Silicon Valley Bank (SVB), the 16th largest bank in the United States, faced the biggest crises after the 2008 financial catastrophe. Friday, March 10, 2023, is a devastating day for Silicon Valley Bank. The California Department of Financial Protection and Innovation shut down the bank after the run on deposits.

Note: The information in this article can be changed with the event's progress, and the updates are reported rapidly.  

 SVB exclusively works with startups and gulf companies. Additionally, it is one of the leading financial institutions and the most significant lender that also lends to people across the country. For decades, it won hearts globally. Being a golden period for startups and pre-established tech companies, SVB's services have been in high demand during the pandemic of 2020. But recently, it came across the most prominent financial collapse due to ill-fated decisions and misfortune. In 2022, SVB started to experience a steep loss associated with the increased interest rates and deterioration in the tech industry, which was the primary liability of the bank. Gradually, the circumstances continued to become challenging, and in early March, it encountered a historical collapse in US history. 

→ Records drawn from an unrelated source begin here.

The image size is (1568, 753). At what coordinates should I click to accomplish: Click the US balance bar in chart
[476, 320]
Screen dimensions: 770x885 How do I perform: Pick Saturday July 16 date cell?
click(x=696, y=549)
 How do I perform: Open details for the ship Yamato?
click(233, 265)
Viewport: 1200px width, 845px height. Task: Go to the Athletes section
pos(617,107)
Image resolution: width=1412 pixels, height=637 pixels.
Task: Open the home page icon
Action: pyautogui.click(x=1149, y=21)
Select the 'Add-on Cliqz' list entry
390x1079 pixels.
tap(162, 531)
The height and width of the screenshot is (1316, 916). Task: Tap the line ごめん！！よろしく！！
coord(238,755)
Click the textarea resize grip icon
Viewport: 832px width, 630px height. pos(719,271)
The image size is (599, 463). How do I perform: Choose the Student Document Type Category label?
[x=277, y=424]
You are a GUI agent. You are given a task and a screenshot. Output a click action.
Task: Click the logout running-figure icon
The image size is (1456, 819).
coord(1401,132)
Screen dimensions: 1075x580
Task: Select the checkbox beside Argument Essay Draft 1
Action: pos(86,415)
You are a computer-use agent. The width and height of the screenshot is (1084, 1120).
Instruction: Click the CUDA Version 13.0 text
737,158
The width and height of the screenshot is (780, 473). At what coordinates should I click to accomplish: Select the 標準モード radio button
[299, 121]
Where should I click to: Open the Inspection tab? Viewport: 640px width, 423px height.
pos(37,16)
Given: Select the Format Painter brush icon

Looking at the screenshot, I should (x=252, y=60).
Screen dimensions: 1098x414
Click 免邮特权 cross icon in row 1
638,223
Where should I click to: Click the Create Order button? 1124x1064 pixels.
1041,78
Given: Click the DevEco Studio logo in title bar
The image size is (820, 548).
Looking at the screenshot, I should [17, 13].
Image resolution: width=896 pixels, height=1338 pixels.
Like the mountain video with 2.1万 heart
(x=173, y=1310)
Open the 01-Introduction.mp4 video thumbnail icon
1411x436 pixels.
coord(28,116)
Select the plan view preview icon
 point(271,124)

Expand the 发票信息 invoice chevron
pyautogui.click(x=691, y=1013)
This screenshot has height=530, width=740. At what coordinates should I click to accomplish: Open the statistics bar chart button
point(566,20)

An enormous tech industry sector used SVD to keep the money they used for payroll and other business purposes. This led to an influx of deposits to the SVB, as these companies chose to put their liquidity into the bank. Several companies may have chosen to do this because SVB has expertise in the tech industry, which may make it easier for them to understand the unique financial needs of these businesses.

Moreover, SVB offers specialized banking products and services adapted to the technology industry, such as loans and venture capital. Using SVB, technology companies can capitalize on these offerings and access the necessary resources to grow and succeed.

The bank invested a considerable portion of the stakes, as banks do, but unfortunately, SVB lost its stock by 80% in the past few days and 60% in a single day, reported CNN. The SVB customers are demanding their money back from the bank. The crisis is a critical time not only for the customers but for the bank and the government. However, to counter the risk, the Federal Reserve brought resolutions to protect the account holders and initiated a new program that allows banks to borrow funds backed by government securities to meet demands from deposit customers.

"My ask is to calm, because that's what is important. We have been your long-term supporters - the last thing we need to do is panic."